__Exercise prompt__: Take the line that contains "Screen dimensions: 900x594" and each line after it in the material below, and transcribe them exactly, stopping at the end.

__Source material__:
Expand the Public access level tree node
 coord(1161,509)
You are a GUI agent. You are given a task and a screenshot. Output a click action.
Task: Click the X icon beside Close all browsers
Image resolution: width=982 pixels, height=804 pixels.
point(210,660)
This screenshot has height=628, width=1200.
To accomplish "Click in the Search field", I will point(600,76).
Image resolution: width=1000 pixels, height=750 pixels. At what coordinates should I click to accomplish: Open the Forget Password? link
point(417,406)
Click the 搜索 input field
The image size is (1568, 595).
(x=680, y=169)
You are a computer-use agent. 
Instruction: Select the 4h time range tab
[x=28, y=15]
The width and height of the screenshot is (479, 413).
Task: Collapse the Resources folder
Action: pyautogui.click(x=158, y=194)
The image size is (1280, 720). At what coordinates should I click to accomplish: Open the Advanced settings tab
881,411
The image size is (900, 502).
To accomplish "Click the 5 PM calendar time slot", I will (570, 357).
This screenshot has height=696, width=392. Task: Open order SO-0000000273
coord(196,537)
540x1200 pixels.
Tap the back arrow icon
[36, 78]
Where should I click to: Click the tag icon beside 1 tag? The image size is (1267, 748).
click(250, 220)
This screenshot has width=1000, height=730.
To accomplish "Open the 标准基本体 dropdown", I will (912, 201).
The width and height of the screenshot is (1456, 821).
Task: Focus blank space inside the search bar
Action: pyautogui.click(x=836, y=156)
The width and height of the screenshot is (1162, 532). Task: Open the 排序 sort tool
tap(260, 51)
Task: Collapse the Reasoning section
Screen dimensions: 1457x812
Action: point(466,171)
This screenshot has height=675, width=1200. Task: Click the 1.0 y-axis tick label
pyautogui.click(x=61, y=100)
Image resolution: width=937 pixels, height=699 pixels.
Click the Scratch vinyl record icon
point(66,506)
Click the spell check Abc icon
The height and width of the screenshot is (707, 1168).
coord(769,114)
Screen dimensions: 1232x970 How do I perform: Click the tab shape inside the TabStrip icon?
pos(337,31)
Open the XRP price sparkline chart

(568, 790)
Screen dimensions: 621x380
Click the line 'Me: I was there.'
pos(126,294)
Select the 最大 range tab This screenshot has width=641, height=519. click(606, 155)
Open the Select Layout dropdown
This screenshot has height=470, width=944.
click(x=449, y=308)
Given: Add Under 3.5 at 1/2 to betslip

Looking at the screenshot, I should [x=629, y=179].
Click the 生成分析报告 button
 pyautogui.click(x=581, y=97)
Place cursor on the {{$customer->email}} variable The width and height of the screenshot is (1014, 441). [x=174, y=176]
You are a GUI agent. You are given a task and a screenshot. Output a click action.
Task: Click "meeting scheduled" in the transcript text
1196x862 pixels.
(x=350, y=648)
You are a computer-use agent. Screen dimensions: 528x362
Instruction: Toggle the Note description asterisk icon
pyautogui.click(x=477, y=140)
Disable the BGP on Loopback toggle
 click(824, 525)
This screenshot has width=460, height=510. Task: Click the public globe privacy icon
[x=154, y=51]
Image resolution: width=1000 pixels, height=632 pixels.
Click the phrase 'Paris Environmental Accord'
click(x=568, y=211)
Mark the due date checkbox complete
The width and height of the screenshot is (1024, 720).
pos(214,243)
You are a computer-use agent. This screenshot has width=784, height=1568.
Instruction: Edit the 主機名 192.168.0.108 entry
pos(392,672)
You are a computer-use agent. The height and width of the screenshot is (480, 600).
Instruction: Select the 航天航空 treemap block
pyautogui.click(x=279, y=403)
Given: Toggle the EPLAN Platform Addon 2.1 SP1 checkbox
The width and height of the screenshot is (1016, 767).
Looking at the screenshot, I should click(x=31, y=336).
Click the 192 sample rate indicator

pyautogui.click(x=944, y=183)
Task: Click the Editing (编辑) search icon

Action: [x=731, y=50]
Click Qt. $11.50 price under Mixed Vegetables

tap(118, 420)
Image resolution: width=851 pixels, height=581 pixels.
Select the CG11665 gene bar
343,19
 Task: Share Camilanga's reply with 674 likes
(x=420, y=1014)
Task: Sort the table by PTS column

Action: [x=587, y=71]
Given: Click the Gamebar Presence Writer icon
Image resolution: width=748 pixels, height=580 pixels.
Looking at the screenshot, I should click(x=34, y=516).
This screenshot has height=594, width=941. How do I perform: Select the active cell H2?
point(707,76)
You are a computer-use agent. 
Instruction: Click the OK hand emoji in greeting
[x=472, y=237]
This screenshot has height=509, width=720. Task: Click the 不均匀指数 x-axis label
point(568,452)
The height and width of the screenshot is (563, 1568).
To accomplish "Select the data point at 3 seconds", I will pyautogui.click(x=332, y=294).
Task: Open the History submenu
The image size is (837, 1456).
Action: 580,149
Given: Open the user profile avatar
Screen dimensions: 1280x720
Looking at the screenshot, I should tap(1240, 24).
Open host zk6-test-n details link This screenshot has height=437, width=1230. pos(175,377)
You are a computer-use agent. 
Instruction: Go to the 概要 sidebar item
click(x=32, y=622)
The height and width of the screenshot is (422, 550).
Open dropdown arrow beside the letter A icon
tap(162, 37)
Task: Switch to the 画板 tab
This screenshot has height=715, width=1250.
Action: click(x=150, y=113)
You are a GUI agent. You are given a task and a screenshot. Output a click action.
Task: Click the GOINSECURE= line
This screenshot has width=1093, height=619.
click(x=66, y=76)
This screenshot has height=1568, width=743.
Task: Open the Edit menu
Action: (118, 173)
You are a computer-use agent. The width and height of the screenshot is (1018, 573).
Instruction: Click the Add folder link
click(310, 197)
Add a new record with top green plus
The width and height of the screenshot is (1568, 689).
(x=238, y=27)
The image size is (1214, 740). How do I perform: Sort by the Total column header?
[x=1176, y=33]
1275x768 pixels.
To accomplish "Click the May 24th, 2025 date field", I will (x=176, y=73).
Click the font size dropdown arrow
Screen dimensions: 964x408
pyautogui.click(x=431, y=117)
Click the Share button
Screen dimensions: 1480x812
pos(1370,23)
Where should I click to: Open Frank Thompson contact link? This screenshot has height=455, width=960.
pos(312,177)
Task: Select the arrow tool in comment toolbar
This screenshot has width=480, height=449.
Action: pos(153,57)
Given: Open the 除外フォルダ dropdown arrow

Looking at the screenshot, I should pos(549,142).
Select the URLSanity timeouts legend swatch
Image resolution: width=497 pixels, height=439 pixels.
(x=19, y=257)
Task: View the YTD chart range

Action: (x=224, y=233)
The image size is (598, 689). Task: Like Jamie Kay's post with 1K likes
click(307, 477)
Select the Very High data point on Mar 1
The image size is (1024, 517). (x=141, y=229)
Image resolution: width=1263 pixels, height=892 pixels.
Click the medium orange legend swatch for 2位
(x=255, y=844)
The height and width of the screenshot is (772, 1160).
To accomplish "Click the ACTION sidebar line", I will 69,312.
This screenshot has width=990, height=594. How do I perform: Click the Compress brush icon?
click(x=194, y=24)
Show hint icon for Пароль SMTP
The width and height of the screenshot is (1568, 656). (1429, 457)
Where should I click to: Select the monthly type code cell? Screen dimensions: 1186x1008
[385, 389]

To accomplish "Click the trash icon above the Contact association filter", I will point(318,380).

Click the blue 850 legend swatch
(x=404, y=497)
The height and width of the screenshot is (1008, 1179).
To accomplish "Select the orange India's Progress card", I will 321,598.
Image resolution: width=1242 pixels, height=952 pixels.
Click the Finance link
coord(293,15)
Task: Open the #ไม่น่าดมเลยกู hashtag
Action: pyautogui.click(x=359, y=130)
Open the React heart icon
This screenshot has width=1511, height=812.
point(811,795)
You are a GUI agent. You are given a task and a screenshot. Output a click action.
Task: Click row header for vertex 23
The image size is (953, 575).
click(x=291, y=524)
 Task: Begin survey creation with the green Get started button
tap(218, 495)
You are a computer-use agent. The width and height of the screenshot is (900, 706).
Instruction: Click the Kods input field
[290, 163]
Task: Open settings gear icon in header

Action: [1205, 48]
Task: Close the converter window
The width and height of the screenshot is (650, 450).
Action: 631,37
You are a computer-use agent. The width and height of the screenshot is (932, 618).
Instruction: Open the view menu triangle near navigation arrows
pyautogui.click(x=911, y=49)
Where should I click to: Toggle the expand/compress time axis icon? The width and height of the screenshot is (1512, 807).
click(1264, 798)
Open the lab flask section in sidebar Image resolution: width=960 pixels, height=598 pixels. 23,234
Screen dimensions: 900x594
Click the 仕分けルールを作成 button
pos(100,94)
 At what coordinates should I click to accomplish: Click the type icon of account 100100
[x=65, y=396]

__Your response__:
Screen dimensions: 900x594
Click the 仕分けルールを作成 button
pos(100,94)
 At what coordinates should I click to accomplish: Click the type icon of account 100100
[x=65, y=396]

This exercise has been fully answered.